Terbentuknya bintang
Bintang terbentuk di dalam
awan molekul; yaitu sebuah daerah
medium antarbintang yang luas dengan kerapatan yang tinggi (meskipun masih kurang rapat jika dibandingkan dengan sebuah
vacuum chamber yang ada di Bumi). Awan ini kebanyakan terdiri dari
hidrogen dengan sekitar 23–28%
helium dan beberapa persen elemen berat. Komposisi elemen dalam awan ini tidak banyak berubah sejak peristiwa
nukleosintesis Big Bang pada saat awal
alam semesta.
Gravitasi
mengambil peranan sangat penting dalam proses pembentukan bintang.
Pembentukan bintang dimulai dengan ketidakstabilan gravitasi di dalam
awan molekul yang dapat memiliki massa ribuan kali Matahari.
Ketidakstabilan ini seringkali dipicu oleh gelombang kejut dari
supernova atau tumbukan antara dua
galaksi.
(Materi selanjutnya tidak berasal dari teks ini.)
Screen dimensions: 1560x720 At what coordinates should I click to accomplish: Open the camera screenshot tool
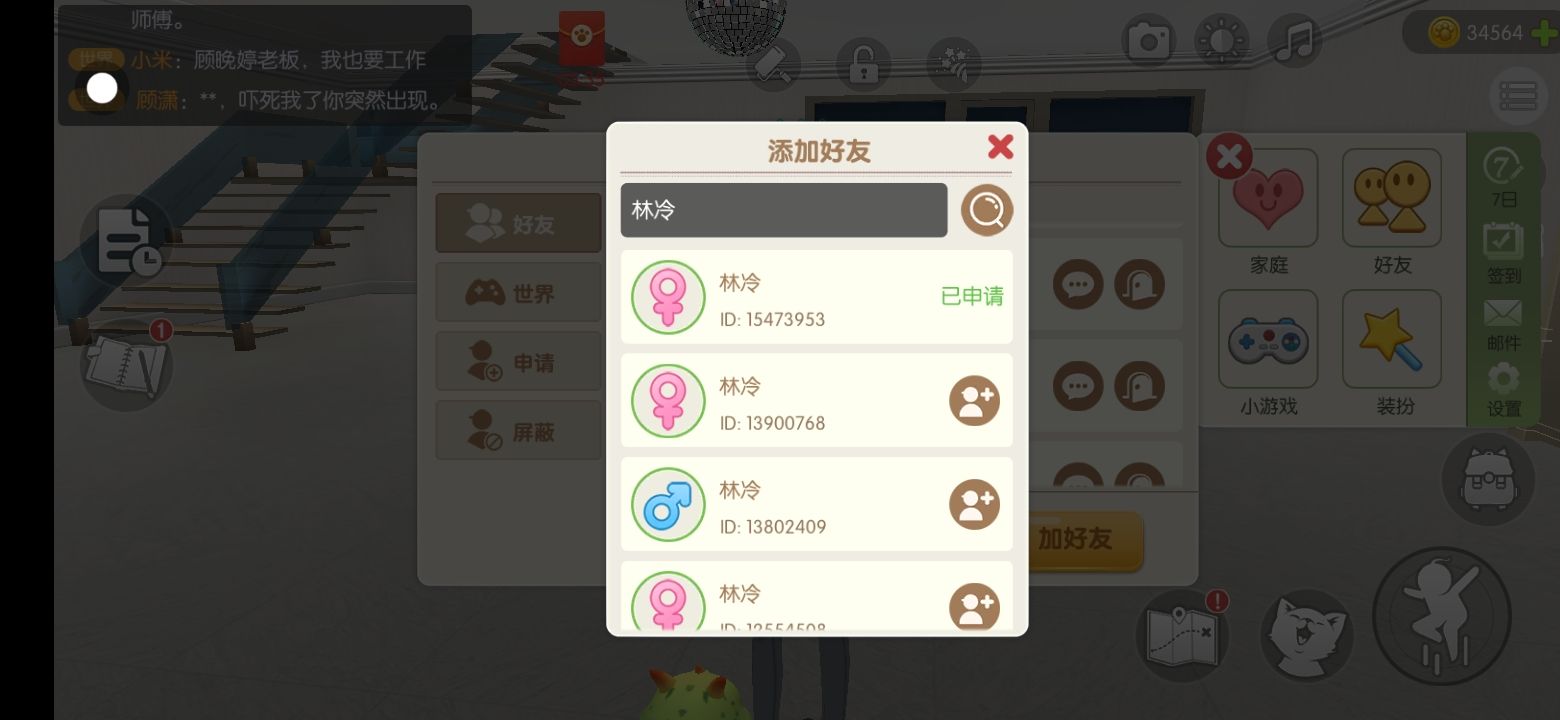click(1149, 41)

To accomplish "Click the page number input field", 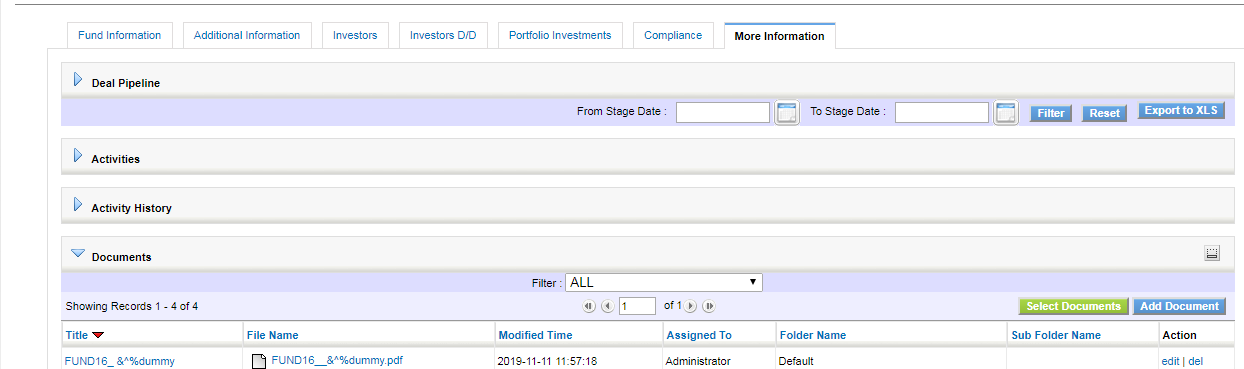I will click(x=637, y=306).
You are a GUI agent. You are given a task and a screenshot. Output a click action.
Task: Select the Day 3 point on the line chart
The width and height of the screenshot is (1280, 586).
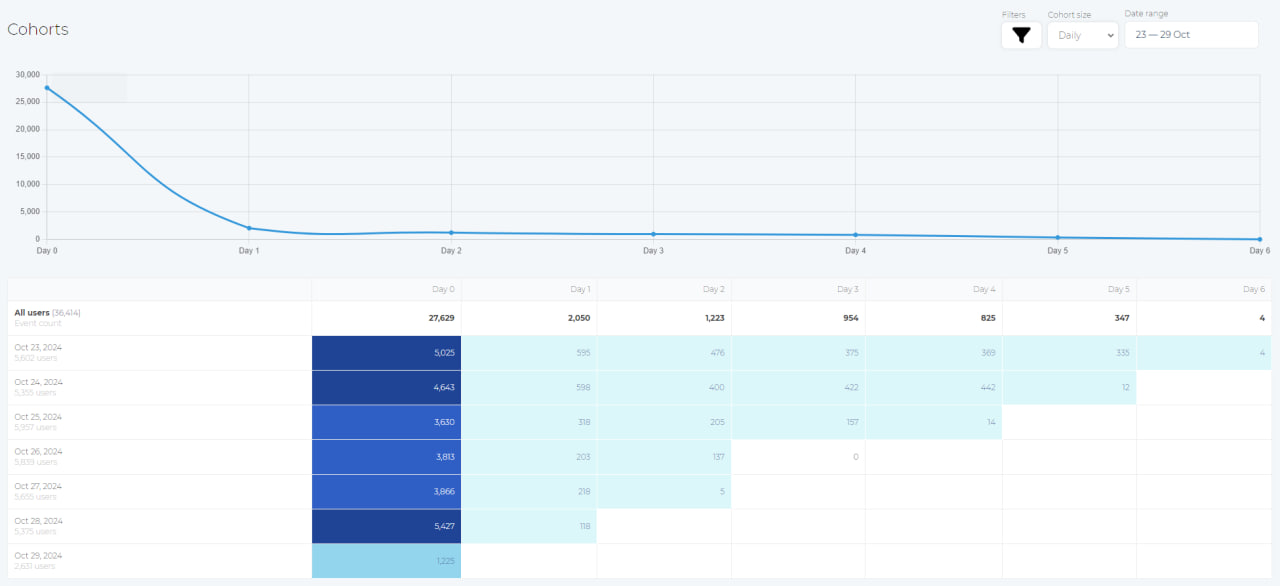(653, 234)
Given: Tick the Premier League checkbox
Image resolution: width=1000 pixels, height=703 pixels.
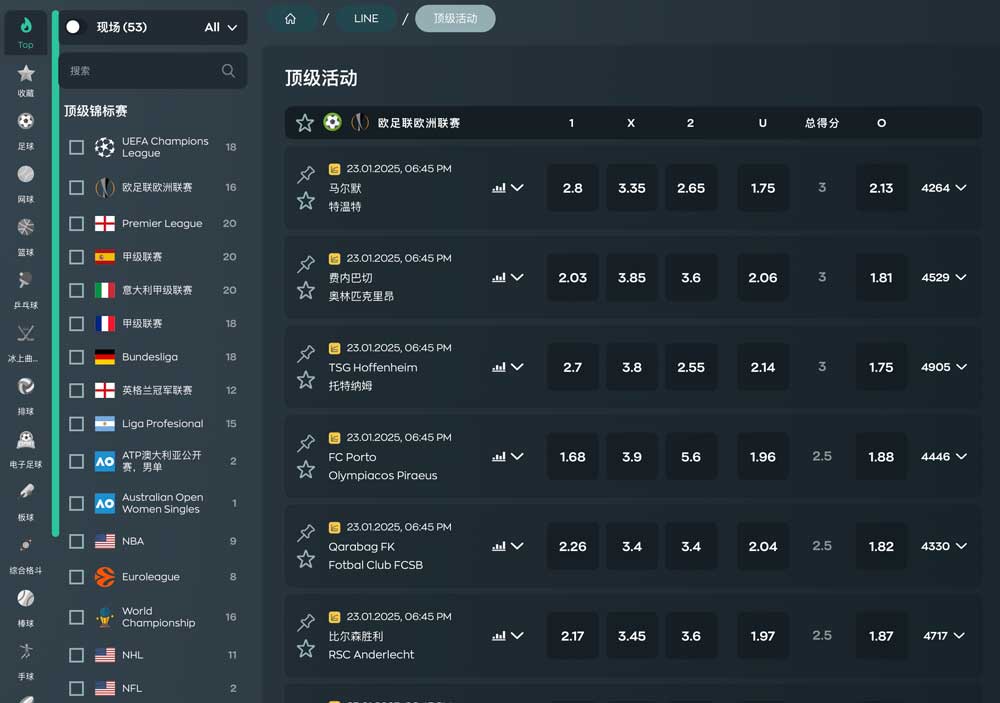Looking at the screenshot, I should coord(76,224).
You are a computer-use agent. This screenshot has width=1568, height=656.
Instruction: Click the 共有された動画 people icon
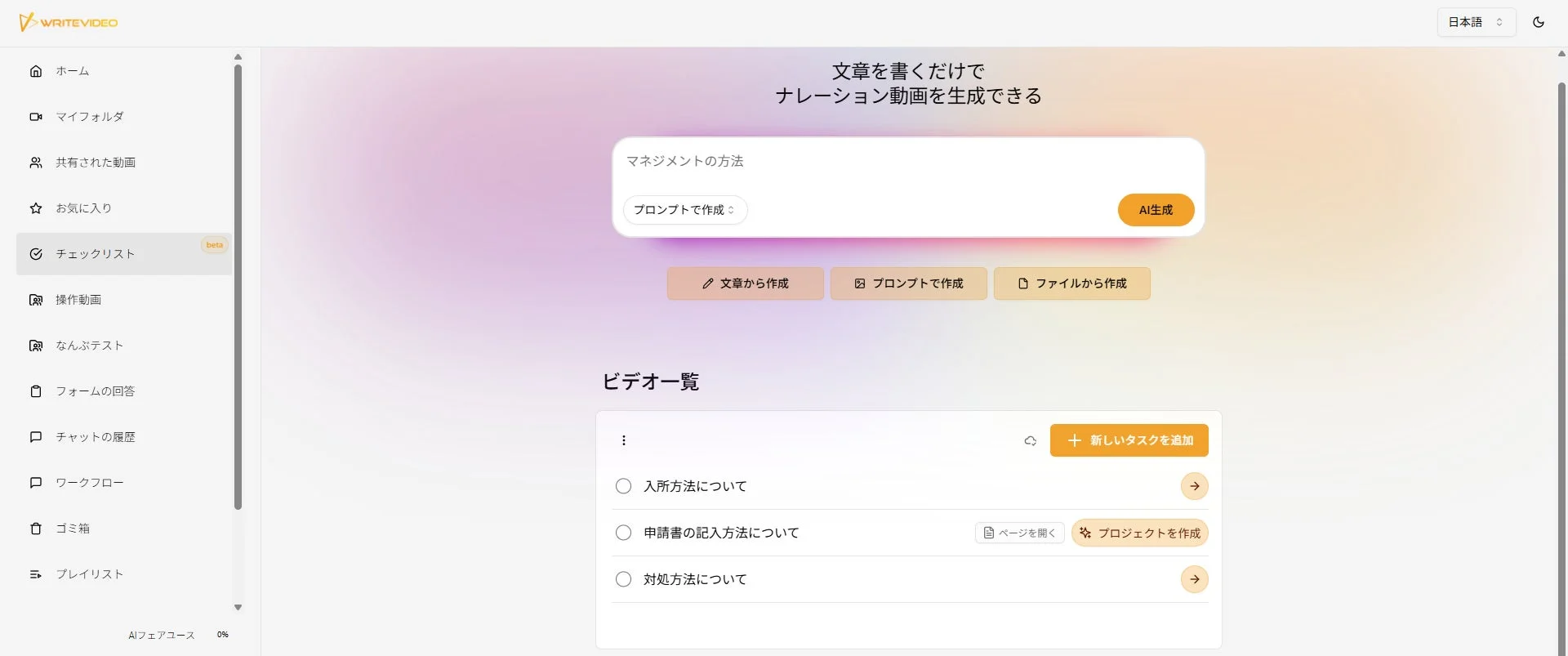[x=36, y=162]
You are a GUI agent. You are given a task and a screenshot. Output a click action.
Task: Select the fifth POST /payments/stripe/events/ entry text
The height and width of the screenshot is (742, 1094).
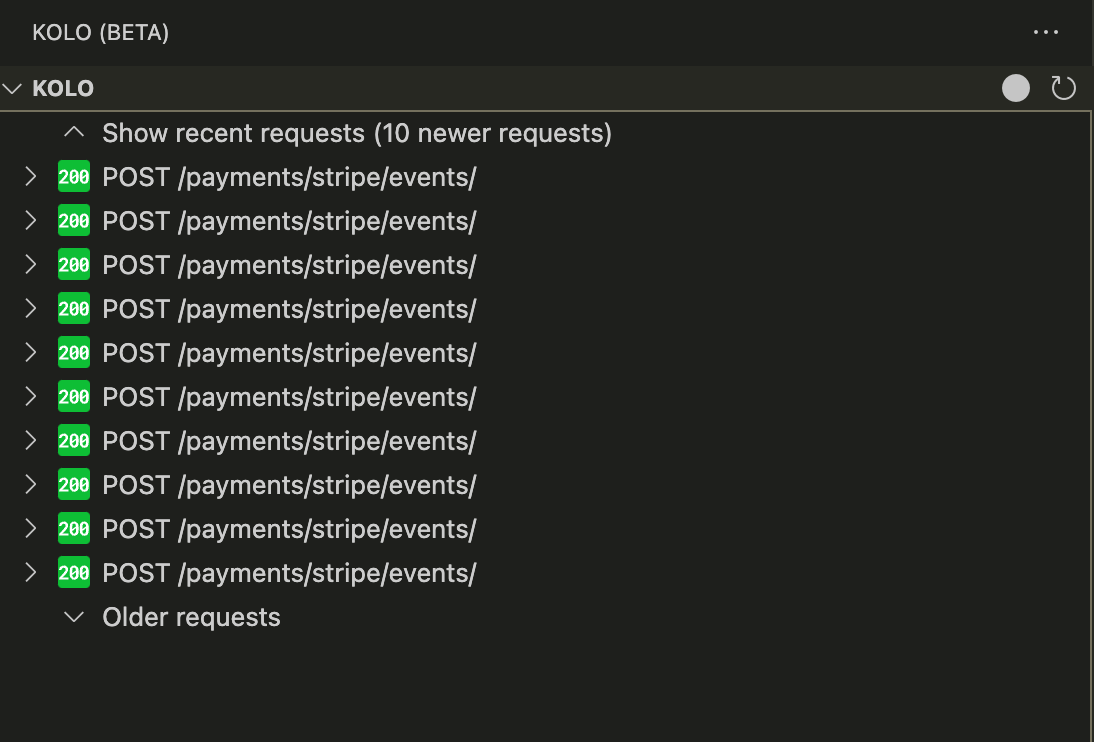coord(289,353)
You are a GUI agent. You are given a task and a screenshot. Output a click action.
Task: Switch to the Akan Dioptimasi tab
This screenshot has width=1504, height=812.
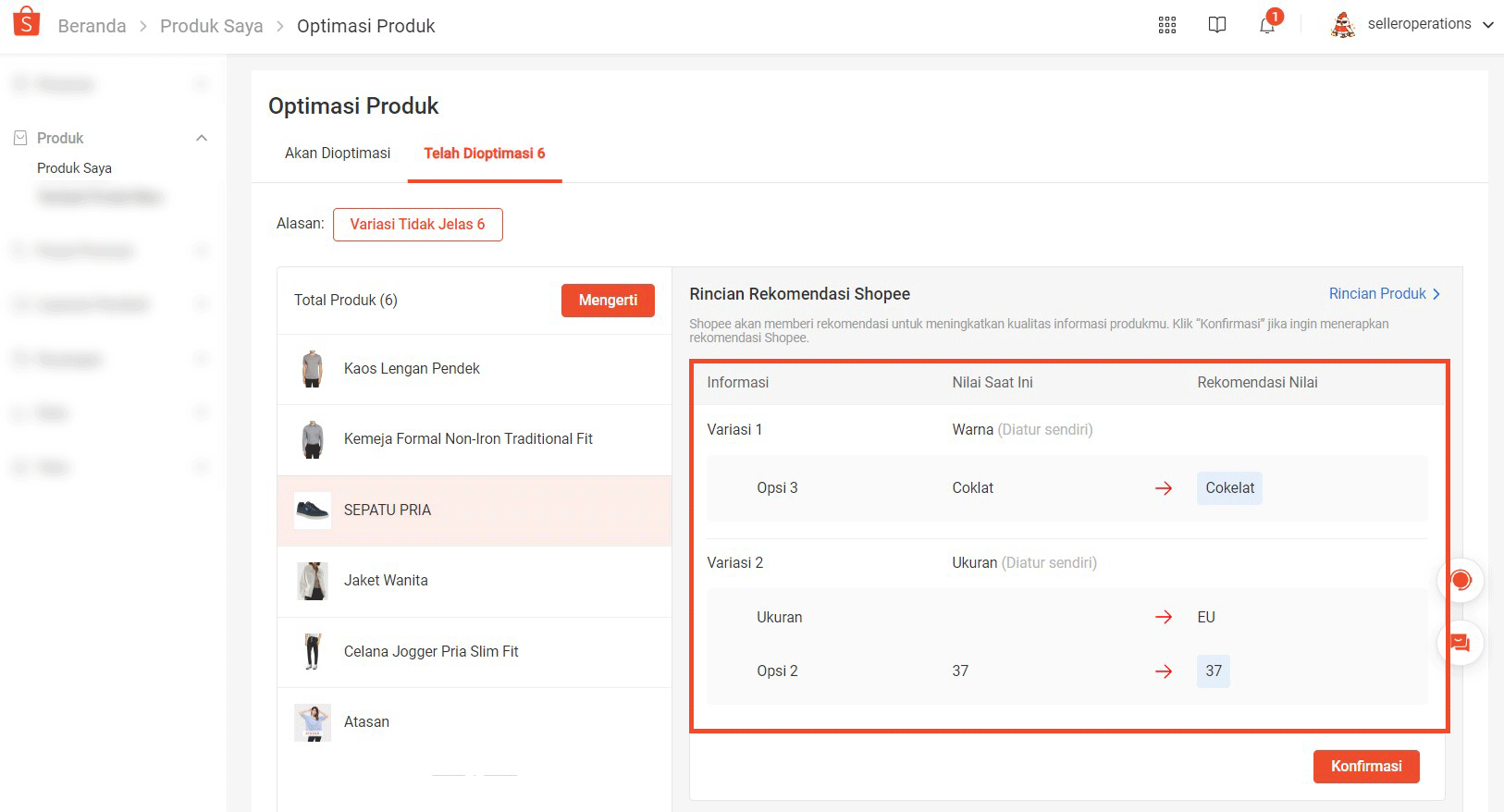(x=337, y=154)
Sekali sebuah wilayah mencapai
kerapatan materi yang cukup memenuhi syarat terjadinya
instabilitas Jeans, awan tersebut mulai runtuh di bawah gaya gravitasinya sendiri.
Berdasarkan syarat instabilitas Jeans, bintang tidak terbentuk
sendiri-sendiri, melainkan dalam kelompok yang berasal dari suatu
keruntuhan di suatu awan molekul yang besar, kemudian terpecah menjadi
konglomerasi individual. Hal ini didukung oleh pengamatan dimana banyak
bintang berusia sama tergabung dalam gugus atau asosiasi bintang.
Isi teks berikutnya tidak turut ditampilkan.